## ACTIVITY
Exactly the lines from the line containing "This screenshot has width=896, height=634." through the last line of the entries below should appear in the answer, reproduced verbatim.

[Extracted data entries]
◇ ◇ ◇ ◇ ◇ ◇ ◇
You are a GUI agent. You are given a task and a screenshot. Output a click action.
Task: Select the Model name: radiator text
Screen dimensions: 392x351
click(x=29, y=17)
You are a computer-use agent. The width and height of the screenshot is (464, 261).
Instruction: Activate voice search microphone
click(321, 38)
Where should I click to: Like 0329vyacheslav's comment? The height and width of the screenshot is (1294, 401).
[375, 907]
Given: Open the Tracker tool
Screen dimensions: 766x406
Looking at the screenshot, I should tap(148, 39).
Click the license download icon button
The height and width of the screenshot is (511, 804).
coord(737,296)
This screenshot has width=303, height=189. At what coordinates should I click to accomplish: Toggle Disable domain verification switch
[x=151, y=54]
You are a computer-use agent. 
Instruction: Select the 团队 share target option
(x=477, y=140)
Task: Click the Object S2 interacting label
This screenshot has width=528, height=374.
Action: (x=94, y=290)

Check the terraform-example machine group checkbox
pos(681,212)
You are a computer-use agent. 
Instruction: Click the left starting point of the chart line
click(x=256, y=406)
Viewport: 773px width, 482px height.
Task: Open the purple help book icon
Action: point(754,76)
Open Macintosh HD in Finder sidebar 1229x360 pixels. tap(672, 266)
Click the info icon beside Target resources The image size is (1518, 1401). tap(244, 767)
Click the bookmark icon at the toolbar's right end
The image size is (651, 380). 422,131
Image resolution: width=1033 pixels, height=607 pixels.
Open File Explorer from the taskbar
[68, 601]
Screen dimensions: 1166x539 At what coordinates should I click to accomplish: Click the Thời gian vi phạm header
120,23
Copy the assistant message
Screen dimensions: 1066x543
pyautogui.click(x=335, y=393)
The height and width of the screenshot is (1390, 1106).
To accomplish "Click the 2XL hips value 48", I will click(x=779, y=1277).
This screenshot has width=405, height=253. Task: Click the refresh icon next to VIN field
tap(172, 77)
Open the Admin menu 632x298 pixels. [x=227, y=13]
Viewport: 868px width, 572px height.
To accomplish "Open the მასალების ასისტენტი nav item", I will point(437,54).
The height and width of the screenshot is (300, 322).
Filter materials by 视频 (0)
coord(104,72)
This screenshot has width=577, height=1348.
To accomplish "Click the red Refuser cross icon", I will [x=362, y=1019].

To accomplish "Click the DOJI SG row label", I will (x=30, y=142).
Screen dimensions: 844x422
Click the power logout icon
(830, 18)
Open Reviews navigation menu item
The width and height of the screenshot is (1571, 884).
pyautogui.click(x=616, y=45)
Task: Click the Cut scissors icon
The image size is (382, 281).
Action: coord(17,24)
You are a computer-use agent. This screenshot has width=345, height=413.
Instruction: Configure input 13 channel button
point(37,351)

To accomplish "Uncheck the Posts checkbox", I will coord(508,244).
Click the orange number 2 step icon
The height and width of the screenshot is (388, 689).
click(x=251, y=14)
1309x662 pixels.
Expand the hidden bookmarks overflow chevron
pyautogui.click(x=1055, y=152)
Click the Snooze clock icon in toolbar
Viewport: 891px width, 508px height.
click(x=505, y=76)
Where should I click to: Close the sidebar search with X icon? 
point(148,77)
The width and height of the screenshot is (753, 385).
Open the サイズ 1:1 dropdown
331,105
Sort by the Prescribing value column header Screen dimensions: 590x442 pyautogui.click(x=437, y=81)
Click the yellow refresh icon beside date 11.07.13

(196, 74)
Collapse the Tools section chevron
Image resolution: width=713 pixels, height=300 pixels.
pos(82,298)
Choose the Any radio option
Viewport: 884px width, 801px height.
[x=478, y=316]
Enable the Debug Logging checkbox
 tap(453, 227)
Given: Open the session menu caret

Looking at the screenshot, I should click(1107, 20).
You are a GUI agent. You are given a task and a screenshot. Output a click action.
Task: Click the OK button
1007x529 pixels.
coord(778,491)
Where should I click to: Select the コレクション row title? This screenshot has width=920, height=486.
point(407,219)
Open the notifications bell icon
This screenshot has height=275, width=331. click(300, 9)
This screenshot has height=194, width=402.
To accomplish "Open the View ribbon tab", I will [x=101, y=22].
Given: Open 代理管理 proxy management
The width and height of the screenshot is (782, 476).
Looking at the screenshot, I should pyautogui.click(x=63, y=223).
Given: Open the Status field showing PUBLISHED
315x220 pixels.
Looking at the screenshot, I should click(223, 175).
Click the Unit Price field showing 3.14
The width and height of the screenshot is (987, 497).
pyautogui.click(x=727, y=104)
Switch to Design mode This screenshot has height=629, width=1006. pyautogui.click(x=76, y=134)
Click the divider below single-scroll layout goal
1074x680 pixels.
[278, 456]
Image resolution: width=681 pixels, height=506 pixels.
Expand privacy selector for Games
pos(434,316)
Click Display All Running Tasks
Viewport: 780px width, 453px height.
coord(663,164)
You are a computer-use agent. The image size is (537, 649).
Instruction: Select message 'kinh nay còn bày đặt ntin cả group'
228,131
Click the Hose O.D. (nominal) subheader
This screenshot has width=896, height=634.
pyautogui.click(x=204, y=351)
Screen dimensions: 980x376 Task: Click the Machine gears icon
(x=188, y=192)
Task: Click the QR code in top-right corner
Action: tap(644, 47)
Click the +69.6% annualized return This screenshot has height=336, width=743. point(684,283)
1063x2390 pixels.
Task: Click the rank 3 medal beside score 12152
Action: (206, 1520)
◇ ◇ ◇ ◇ ◇ ◇ ◇
## RESPONSE TO THE TASK
This screenshot has width=896, height=634.
pyautogui.click(x=204, y=351)
Screen dimensions: 980x376 Task: Click the Machine gears icon
(x=188, y=192)
Task: Click the QR code in top-right corner
Action: tap(644, 47)
Click the +69.6% annualized return This screenshot has height=336, width=743. point(684,283)
1063x2390 pixels.
Task: Click the rank 3 medal beside score 12152
Action: (206, 1520)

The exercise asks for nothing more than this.